The acknowledgment by NJ Transit, which operates commuter trains and buses in New Jersey, also sparked the latest roasting of the beleaguered agency on social media.
As commuters tweeted their seemingly daily complaints about delayed trains during the morning rush, one rider questioned why the doors to the Hamilton Township train station in Mercer County were still locked.
In its response, NJ Transit seemed to throw Dunkin’ Donuts under the train.
“Hi Steve,” an NJ Transit employee with the initials "TB" responded on the agency's official Twitter account. “Like previously stated, Dunkin’ Donuts is responsible for opening the doors in the morning at Hamilton station."

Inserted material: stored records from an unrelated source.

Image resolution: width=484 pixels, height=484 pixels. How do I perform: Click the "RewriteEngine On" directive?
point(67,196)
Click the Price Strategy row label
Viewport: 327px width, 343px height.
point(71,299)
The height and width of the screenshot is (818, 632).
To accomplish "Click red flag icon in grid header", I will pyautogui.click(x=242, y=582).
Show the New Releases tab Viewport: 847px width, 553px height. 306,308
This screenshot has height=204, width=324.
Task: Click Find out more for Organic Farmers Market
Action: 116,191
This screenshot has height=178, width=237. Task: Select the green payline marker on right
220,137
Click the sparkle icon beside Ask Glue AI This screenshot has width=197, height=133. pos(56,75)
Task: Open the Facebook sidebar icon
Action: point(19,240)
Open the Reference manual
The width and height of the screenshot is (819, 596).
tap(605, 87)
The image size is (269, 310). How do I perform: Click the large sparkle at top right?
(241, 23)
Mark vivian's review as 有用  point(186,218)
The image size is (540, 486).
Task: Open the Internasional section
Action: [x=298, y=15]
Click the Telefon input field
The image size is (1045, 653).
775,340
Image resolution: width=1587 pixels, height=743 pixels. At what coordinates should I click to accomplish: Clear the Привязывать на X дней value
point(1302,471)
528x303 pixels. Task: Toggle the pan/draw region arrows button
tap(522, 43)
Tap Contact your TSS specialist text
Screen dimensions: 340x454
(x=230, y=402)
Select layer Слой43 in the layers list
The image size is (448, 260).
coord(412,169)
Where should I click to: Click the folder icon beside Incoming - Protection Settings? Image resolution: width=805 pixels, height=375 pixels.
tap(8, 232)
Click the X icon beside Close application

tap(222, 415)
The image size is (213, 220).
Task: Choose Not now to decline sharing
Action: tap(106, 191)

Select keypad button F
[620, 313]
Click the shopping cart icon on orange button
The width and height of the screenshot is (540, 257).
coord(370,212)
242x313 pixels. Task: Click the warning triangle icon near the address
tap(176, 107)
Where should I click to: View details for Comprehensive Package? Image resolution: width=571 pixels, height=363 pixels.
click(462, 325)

The agent then alleged that Dunkin’ had glazed over its responsibility in the past as well, having been reminded “multiple times” by the agency to open the station on time.
Twitter user Jerry Burke then asked a sensible question: "Why is a donut shop in charge of opening a train station?"
"TB" answered that Dunkin's daily duty was stipulated in the vendor's contract it negotiated with the agency.
Dunkin’ normally opens for business at 4:30 a.m., but its workers usually open the train station as early as 4 a.m., the store’s manager told NJ.com. But on ocassions when the employees are late, the station can remain closed until the NJ Transit ticket window opens at 6 a.m. on weekdays.
NJ Transit spokeswoman Nancy Snyder clarified in a statement that the Dunkin' staff will occasionally open the lobby doors early as a “courtesy” to riders.
Following what some viewed as a half-baked response, commuters creamed the agency on Twitter.
"Is Krispy Kreme in charge of the airport?" one user wrote.
"Hey Jerry, sorry you can't go to work today, the donut guy is hungover again," another cracked.
Access to the station’s platforms is available whether the station building is open or not. There is also a “small area” of the station where customers can stand to take cover from the weather if the doors are not open, Snyder said.
In recent years, NJ Transit riders have often experienced major delays and unannounced cancellations as the agency deals with updating its old infrastructure, including train cars that leak when it rains.
The agency is still recovering from damage to equipment and infrastructure because of Superstorm Sandy in 2012, and it drew negative national attention in February 2014, when fans attending Super Bowl XLVIII in East Rutherford, N.J., faced delays getting to and from the stadium by rail.